A Heisman contender, Te'o was passed over for the award,
which went to Texas A&M quarterback Johnny Manziel.
"You stuck to the script," Couric said. "And you knew that
something was amiss, Manti."
Te'o replied: "Katie, put yourself in my situation. I, my
whole world told me that she died on Sept. 12. Everybody knew
that. This girl, who I committed myself to, died on Sept. 12."

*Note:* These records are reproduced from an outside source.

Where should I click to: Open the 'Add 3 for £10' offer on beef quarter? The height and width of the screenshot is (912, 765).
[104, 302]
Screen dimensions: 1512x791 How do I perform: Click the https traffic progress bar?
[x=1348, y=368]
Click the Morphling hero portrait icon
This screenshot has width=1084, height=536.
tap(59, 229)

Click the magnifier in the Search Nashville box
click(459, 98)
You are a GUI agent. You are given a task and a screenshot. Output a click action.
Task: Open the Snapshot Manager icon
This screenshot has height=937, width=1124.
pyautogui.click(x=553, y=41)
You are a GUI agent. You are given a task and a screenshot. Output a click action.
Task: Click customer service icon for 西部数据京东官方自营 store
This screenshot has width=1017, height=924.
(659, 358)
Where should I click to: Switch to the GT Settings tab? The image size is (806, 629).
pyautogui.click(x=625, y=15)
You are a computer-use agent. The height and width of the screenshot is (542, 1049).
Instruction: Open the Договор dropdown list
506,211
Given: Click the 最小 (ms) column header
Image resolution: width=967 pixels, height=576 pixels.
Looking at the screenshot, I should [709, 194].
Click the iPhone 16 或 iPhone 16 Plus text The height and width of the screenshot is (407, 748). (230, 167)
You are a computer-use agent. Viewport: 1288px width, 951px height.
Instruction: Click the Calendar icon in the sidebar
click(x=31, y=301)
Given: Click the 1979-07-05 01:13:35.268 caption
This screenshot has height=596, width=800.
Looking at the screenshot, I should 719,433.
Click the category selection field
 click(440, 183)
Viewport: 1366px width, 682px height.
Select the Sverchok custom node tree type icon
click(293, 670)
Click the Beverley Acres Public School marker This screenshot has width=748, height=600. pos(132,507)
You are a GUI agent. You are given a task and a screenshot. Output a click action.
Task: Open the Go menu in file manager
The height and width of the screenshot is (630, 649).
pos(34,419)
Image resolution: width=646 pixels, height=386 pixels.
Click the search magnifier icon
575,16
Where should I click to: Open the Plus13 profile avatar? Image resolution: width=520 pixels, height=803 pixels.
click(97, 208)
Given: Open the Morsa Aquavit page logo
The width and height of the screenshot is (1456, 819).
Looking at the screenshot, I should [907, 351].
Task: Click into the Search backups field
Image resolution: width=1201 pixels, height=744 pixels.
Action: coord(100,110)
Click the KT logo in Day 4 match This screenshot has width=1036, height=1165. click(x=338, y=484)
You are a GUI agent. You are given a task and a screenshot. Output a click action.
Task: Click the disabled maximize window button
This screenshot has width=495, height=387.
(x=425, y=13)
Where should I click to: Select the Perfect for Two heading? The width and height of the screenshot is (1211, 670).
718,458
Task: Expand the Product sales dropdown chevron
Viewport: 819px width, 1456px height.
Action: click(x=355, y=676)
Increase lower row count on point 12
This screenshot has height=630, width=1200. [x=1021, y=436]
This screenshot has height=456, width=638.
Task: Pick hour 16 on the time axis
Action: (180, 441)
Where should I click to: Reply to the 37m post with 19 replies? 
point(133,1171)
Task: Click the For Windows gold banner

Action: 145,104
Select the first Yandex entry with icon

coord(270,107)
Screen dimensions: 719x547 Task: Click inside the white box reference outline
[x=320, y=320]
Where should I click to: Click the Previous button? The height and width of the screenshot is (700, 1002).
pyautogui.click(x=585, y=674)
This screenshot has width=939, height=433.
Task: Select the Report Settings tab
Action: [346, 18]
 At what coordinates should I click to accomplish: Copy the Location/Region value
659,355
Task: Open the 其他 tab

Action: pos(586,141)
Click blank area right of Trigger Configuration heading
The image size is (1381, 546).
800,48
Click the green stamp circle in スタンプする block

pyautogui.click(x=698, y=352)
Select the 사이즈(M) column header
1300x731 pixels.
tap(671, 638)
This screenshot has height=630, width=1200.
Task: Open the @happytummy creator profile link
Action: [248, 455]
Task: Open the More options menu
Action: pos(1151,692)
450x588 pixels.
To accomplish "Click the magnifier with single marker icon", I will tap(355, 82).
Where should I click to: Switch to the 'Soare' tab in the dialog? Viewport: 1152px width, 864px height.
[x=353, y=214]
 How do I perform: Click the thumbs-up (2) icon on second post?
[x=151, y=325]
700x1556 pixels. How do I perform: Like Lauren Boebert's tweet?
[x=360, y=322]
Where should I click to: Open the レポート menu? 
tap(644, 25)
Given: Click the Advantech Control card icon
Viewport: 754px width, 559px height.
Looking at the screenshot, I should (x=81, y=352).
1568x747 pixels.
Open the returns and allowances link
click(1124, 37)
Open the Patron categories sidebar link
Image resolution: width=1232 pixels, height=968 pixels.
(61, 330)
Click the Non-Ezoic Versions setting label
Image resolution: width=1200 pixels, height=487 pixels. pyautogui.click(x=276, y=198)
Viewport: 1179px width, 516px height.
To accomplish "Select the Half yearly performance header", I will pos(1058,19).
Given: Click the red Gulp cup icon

The interview will be broadcast in its entirety on the
daytime talk show "Katie" on Thursday.
This is Te'o's first on-camera interview since news broke of
the fraud behind one the most widely recounted U.S. sports
stories last year as Notre Dame made a drive toward the college
football national championship game.
Couric interviewed Te'o, who in an interview with ESPN last
week denied being in on the elaborate hoax, and his parents,
Brian and Ottilia Te'o.
"Now many people writing about this are calling your son a
liar," Couric said. "They are saying he manipulated the truth,
really for personal gain."
Brian Te'o dismissed such statements. "People can speculate
about what they think he is," he said. "I've known him 21 years
of his life. And he's not a liar. He's a kid."
Notre Dame, one of the most powerful institutions in U.S.
collegiate athletics, held a news conference within hours of the
Deadspin.com article that exposed the hoax to say that Te'o had
(Writing by Barbara Goldberg; Editing by Lisa Von Ahn)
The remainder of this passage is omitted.